Five layers, dispatched per tier. The cascade is what turns a raw prompt into a
structured intent + reasoning evidence.

## The layers

1. **L1 — Lexical + adversarial.** Always runs. Keyword + regex scoring +
   injection detection. Cheap; can short-circuit when one intent dominates.
2. **L2 — Embedding similarity.** Cosine similarity against per-intent centroids
   built from the card's reference prompts.
3. **L3 — Contrastive scoring.** Ranks survivors by discriminative margin
   against the negative set.
4. **L4 — LLM judgment with reasoning.** Adjudicates ambiguous cases; produces
   structured supporting / disqualifying evidence + alternatives\_considered.
5. **L5 — Per-org fine-tuned classifier.** Ultraviolet only.
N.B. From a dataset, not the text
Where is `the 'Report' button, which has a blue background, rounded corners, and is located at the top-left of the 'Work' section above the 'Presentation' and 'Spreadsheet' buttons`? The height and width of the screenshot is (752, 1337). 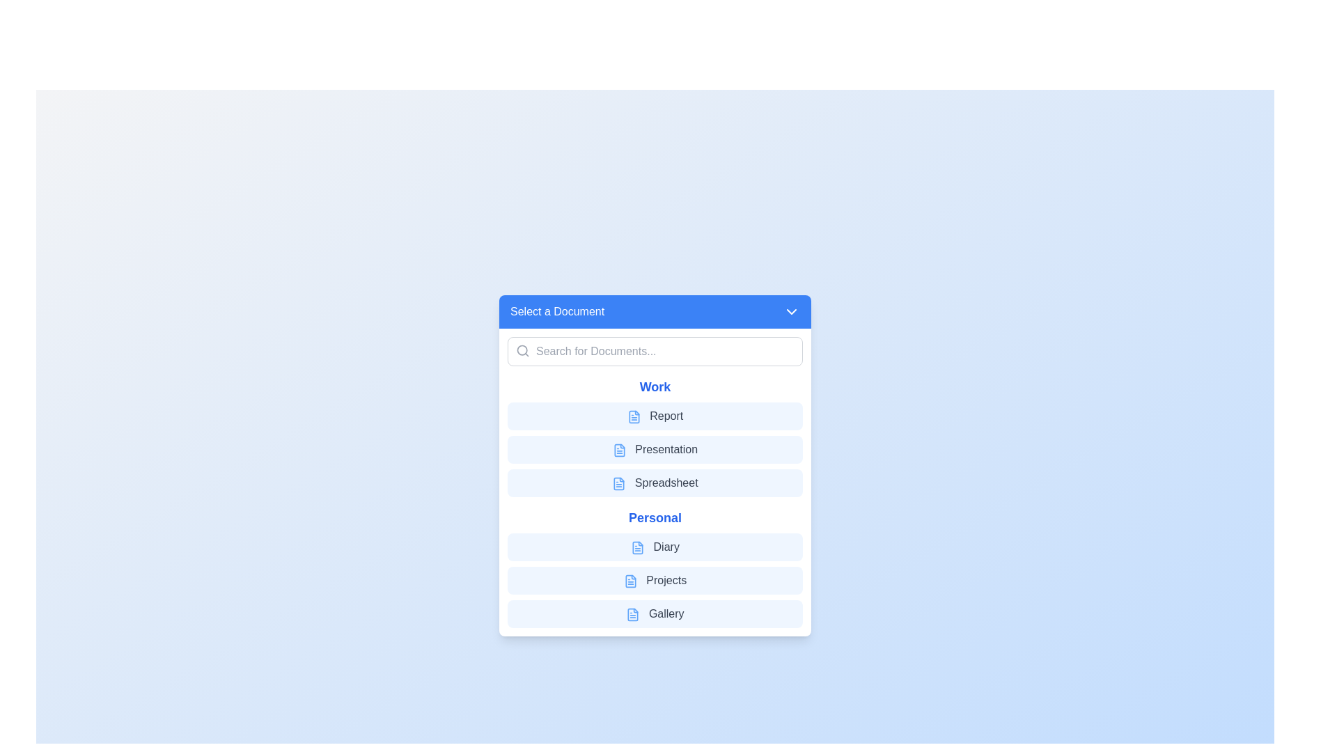 the 'Report' button, which has a blue background, rounded corners, and is located at the top-left of the 'Work' section above the 'Presentation' and 'Spreadsheet' buttons is located at coordinates (654, 415).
Trained on your
   org's classifier\_corrections.

## Per-tier dispatch

* **Violet** — L1 only.
* **Deep Violet** — L1 → L2 → L3 → L4.
* **Ultraviolet** — L1 → L2 → L3 → L4 → L5.

## The evidence document

Every dispense + every intent\_event row carries a `classification_evidence`
JSONB blob. It captures:

* The final `intent_id` + confidence
* Which layers were consulted
* Supporting / disqualifying evidence (human-readable strings)
* Alternatives considered
* Cost + latency rolled across all layers
* Adversarial verdict from L1

The Decision Feed on your dashboard renders this as a "Why was this picked?"
panel under each row.

## Confidence thresholds

Each intent card carries a `classification` block with `match_threshold` +
`ambiguous_floor`. Confidence above `match_threshold` accepts directly; between
the two it routes through approval (when `route_ambiguous_to_approval` is true);
below the floor it denies.

## Corrections feed

Reviewers can correct any classification straight from the Decision Feed.
Corrections stream into `classifier_corrections`. Once an Ultraviolet org
crosses 250 unique-prompt corrections (or 100 + 30 days since the last
fine-tune), the nightly fine-tune driver triggers a new L5 model.